- Task objective
Below, find the line containing "1200x1500 pixels. How"; from there to the final line, print every line exactly and skip the pictures.

- Extracted entries
= = = =
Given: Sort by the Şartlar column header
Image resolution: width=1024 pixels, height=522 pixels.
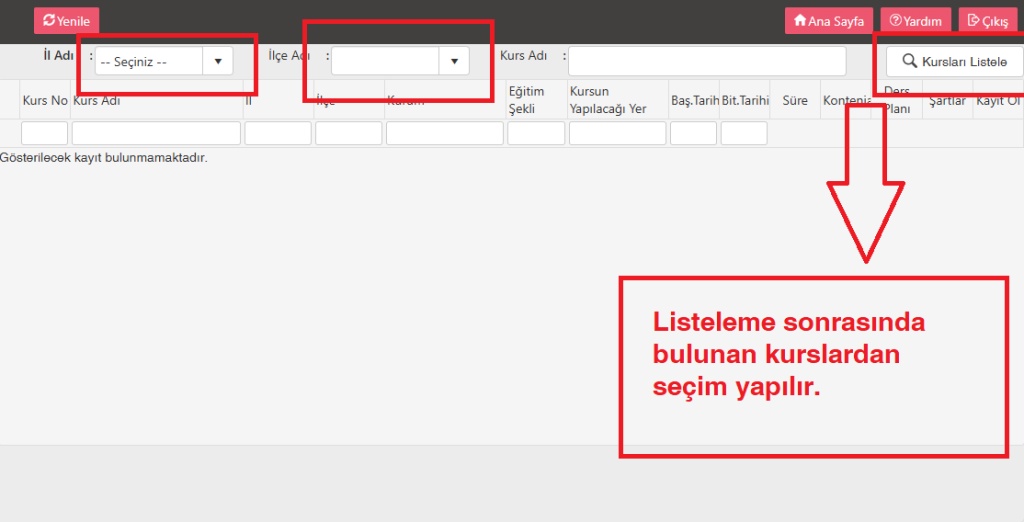Looking at the screenshot, I should (947, 101).
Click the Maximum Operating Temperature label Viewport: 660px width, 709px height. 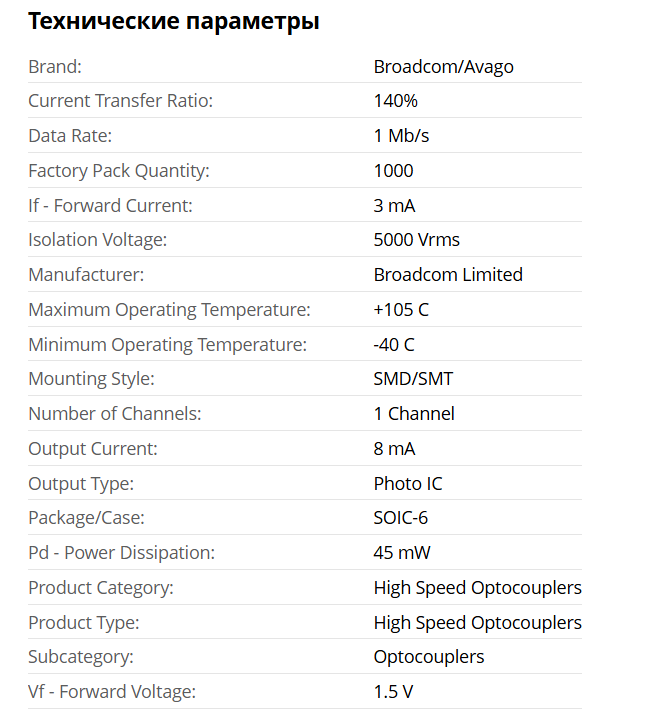click(169, 310)
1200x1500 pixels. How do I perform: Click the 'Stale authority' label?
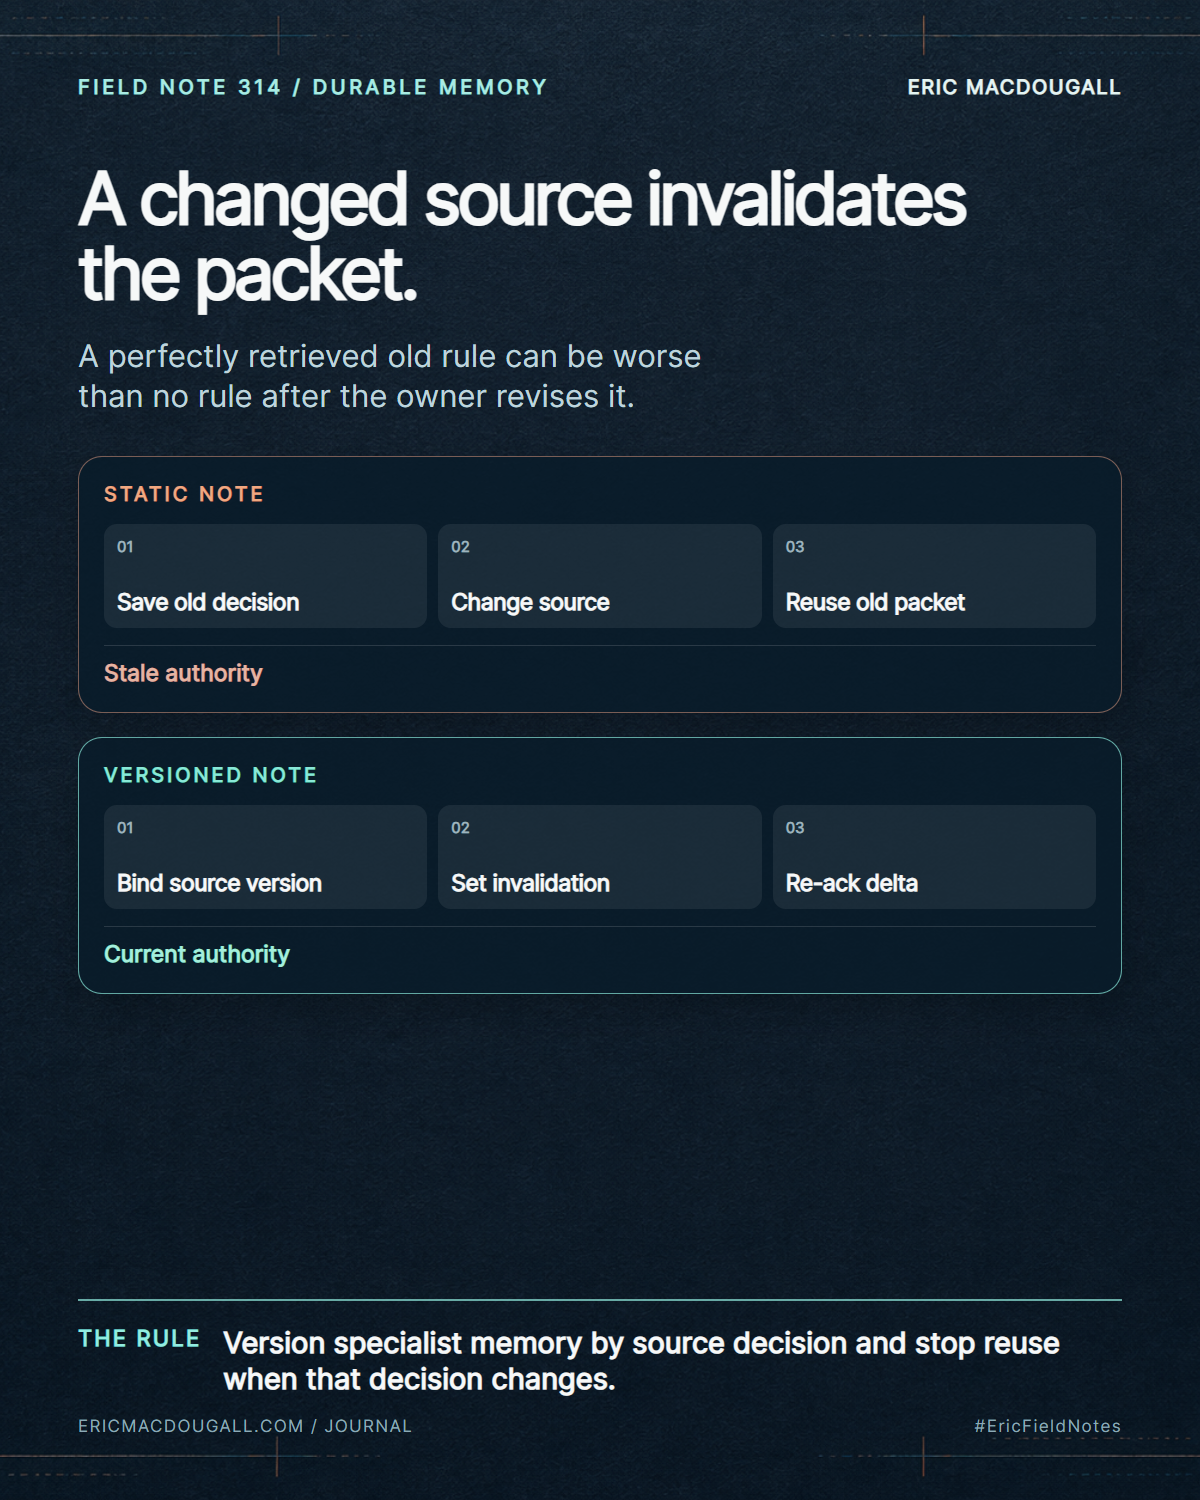coord(183,673)
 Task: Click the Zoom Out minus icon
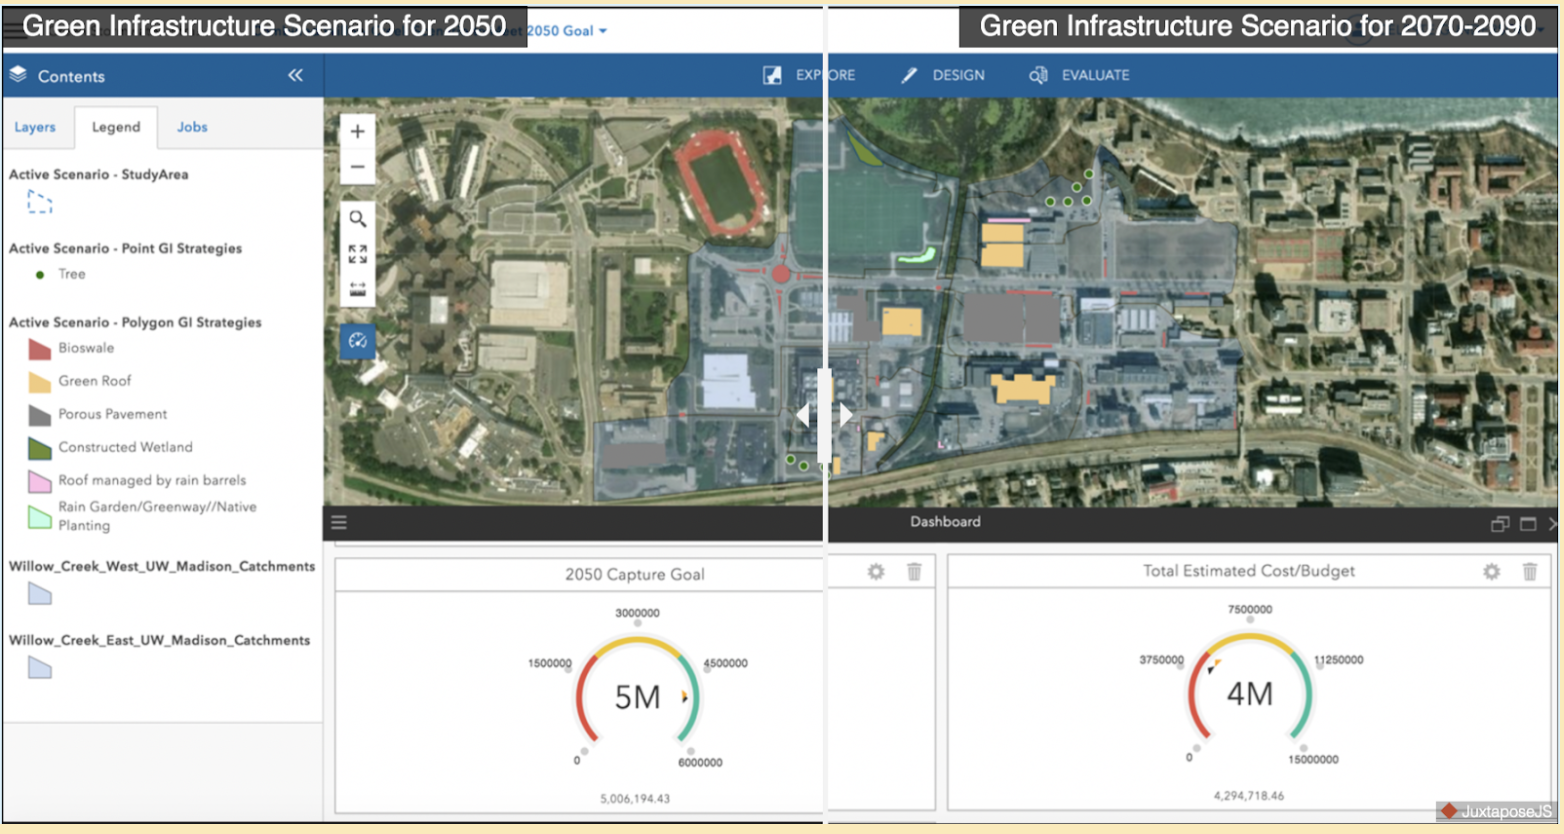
= = = =
- Result for this exercise
1200x1500 pixels. How do I perform: Click the 'Stale authority' label?
coord(183,673)
 Task: Click the Zoom Out minus icon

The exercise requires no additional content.